The makeup kinda happened out of the blue! I was youtubing because I've decided I want to loc my hair. I haven't done it yet because...just because....waiting for that news basically. One youtube poster has BEAUTIFUL locs so I was viewing her vids and a lot of them are of her demonstrating how she does her different styles of eyeshadowing. A lot of brush talks, MAC products, etc etc etc. So I'm not saying I want to BE her, but I have makeup sitting around that I'm doing nothing with, I decided..well, you're losing weight...why not treat yourself to being a lil bit girly?

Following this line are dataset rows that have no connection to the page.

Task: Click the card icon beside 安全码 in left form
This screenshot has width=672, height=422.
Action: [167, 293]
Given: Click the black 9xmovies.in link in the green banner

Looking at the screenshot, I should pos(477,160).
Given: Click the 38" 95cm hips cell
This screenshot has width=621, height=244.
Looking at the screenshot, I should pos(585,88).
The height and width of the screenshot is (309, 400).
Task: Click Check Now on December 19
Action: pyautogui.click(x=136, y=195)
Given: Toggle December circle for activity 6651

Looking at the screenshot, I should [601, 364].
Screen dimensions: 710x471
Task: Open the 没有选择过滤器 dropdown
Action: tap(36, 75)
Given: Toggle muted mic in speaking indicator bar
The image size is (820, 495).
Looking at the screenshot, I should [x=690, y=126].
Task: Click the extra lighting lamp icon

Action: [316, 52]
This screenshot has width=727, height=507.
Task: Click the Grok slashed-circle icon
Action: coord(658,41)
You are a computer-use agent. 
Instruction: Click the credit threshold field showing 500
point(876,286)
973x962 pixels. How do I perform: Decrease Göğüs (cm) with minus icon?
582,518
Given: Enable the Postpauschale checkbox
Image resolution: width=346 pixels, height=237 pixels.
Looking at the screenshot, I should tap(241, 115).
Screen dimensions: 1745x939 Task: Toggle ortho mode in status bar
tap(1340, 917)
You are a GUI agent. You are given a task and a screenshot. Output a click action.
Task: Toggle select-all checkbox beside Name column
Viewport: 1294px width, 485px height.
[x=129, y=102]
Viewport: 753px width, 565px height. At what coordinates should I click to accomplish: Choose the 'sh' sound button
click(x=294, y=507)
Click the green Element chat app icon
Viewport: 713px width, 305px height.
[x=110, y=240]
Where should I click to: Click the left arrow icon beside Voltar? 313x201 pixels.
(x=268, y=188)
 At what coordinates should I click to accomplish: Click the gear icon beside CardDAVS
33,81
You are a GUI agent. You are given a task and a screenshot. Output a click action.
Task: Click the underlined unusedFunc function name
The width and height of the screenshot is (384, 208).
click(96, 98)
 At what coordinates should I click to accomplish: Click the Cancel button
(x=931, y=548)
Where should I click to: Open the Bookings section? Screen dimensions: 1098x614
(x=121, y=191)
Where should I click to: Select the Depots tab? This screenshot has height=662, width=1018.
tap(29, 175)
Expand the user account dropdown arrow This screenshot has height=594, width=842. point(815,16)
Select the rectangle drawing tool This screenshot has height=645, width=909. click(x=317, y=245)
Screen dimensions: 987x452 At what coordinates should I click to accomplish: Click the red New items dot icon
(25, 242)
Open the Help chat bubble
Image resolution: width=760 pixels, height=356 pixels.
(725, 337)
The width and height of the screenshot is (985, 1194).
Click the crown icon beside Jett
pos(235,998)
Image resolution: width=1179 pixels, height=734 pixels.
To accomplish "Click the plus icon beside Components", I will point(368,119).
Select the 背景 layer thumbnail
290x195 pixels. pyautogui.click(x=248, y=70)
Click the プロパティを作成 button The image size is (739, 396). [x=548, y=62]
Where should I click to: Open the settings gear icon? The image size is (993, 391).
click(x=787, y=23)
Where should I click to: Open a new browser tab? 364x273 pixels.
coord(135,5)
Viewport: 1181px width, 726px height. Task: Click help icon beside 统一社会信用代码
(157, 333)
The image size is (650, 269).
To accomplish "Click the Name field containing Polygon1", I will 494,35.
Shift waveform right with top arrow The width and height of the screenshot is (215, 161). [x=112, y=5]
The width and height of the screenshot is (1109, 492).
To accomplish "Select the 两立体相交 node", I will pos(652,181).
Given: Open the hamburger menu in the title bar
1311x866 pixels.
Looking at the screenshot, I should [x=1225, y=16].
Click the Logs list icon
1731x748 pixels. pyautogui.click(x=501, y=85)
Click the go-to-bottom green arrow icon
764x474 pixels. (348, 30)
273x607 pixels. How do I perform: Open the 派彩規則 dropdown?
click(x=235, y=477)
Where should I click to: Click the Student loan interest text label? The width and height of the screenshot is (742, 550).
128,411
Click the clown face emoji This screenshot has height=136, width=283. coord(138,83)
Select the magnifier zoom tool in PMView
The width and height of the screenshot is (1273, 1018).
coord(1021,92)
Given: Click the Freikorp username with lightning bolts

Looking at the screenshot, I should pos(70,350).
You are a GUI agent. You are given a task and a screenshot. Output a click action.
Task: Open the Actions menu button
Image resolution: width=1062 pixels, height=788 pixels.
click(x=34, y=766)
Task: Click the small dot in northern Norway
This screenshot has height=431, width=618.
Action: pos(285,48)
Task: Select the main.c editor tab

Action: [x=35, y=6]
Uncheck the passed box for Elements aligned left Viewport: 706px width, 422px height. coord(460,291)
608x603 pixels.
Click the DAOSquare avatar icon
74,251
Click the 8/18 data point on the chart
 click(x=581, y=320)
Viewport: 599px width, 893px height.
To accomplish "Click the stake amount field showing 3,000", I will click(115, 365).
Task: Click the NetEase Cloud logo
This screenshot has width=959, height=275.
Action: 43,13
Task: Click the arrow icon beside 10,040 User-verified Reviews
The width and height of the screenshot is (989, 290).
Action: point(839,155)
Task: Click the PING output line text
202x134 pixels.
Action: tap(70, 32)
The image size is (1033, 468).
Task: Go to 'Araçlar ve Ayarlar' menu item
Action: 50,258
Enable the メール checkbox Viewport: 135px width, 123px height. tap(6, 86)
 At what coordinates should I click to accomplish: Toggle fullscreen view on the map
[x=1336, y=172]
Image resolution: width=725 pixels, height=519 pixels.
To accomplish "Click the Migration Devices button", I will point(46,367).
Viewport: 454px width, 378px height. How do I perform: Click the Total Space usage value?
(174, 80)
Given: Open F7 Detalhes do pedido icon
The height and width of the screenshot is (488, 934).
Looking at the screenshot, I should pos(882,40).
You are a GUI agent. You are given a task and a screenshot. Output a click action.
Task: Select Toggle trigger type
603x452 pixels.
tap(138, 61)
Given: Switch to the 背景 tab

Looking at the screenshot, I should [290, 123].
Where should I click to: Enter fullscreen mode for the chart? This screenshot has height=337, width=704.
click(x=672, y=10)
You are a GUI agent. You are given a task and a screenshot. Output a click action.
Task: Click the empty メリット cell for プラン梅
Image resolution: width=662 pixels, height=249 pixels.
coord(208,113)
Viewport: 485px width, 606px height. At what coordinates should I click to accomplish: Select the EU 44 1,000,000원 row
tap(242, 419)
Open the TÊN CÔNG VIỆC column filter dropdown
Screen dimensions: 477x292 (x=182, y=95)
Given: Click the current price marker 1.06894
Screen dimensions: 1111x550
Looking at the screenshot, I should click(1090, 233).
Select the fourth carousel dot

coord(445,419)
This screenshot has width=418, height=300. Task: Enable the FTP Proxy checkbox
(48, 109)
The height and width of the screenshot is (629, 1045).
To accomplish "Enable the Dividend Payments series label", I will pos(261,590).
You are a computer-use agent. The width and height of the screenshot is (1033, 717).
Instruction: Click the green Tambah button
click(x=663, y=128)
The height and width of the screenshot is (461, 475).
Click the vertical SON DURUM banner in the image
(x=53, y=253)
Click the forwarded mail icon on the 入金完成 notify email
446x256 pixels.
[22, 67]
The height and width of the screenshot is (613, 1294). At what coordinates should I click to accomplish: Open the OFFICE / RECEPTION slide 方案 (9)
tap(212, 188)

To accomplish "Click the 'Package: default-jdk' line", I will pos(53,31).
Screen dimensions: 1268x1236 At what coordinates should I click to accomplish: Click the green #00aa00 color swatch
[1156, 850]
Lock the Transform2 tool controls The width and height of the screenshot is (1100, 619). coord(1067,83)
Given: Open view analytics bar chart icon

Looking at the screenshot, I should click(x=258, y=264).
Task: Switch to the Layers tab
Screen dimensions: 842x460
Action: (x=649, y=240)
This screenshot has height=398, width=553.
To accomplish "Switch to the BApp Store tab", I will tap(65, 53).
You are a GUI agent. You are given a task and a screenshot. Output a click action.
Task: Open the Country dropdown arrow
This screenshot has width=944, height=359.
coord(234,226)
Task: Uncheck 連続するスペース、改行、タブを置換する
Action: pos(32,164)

Well, Like I said, I have a lot..well, I'll say a "lot" of makeup I'm not using...and yet, I still went and got MORE! I've gone from the $1 and $1.99 range up to around $7. I haven't splurged yet on any $15 stuff....I'm thinking, since I'm not a pro, I don't want to spend that much unless I've received a one on one consultation on how to apply it and the different color combos that will work for my face shape, skintone, etc. It seems easy to say that because I'm art teacher and sometimes artist, I'd already know about color combos, and I have some ideas, but this is stuff going on my face. Rather than walk outside looking like a drowned clown...you know?

uuuuh, I think I'm doing some after 1am rambling!!! so sad!
but yes, I think I've always been the type of person where once I get it into my head that I want to GO SOMEWHERE to shop . . . even if I don't buy a thing (most likely i'll find SOMETHING to buy) I won't really be content until I've made that trip. I was like that before I had my own vehicle...it's worse now that I do!

I've been like that for the past couple of weeks. . .just GOTTA GO! Tomorrow I'm gung ho about checking out a not-too-far but not often visited mall and a never before visited store, Big Lots. I know they're nationwide but I've just never gone to one before. the number one item on my agenda....more makeup and brushes. Need to get an actual makeup box....perhaps a bigger jewelry box to hold the growing about of necklace sets and earrings. yeah.....Lord help me!


Since I've been awake for so long I'm hungry again but since I'm about to make myself fall asleep, I'm gonna just grab a banana and some more water.

No call from my doc today even though I left her a Voicemail. perhaps the results were not in yet to her office.

Thanks for stopping by! yeah, it's really time for me to shut down....keep seeing things!